Aid convoy enters Eastern Ghouta as thousands flee violence
A joint UN-International Committee of the Red Cross aid convoy entered the besieged Eastern Ghouta on Thursday as thousands of residents fled the area.
The convoy consisted of 25 trucks, and will provide aid to more than 26,000 people. But the IRC cautioned in a tweet that it was "just a little of what these families need".
The convoy is headed for Douma, the largest and most populated town in Eastern Ghouta.
Previous aid deliveries last week were mired in violence that disrupted its distribution, with shells slamming in the town as the aid workers were inside.
Violence and fighting has continued in Eastern Ghouta despite a 30-day UN ceasefire passed on 24 February.

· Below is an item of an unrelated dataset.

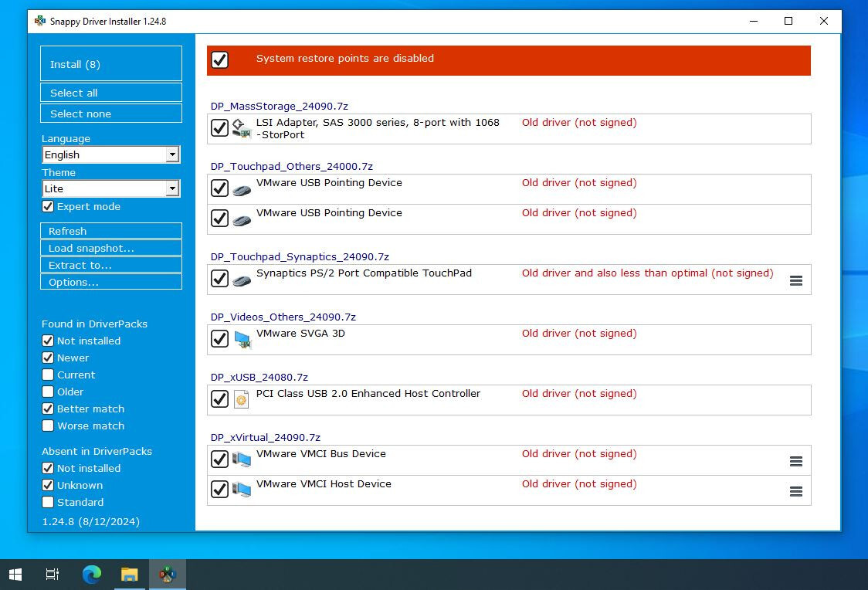Open the DP_MassStorage_24090.7z driver pack link
Viewport: 868px width, 590px height.
click(x=280, y=106)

UN and Western officials have criticised the Syrian regime and Russia for continuing its bombardment of the rebel-held enclave.

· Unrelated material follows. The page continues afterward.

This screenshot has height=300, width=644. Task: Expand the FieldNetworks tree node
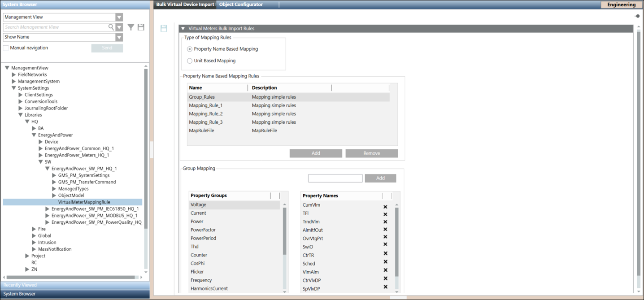click(14, 75)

At least 1,220 civilians have died since the regime offensive began last month.
On Wednesday, the pro-regime Al-Mayadeen station said regime forces were close to recapturing Hammourieh, one of Eastern Ghouta's towns.
Activists said that air raids and chlorine attacks had forced many residents underground.
More than 3,000 people also escaped rebel-held Eastern Ghouta to regime-held territory on Thursday, in what the Syrian Observatory for Human Rights called "the largest displacement since the beginning of the assault on Ghouta".
Many residents expect Eastern Ghouta to follow a similar trajectory as Eastern Aleppo, which fell to regime forces in 2016 following airstrikes and a ground offensive.
Syrian regime forces have recaptured more than 60 percent of Eastern Ghouta since launching their offensive.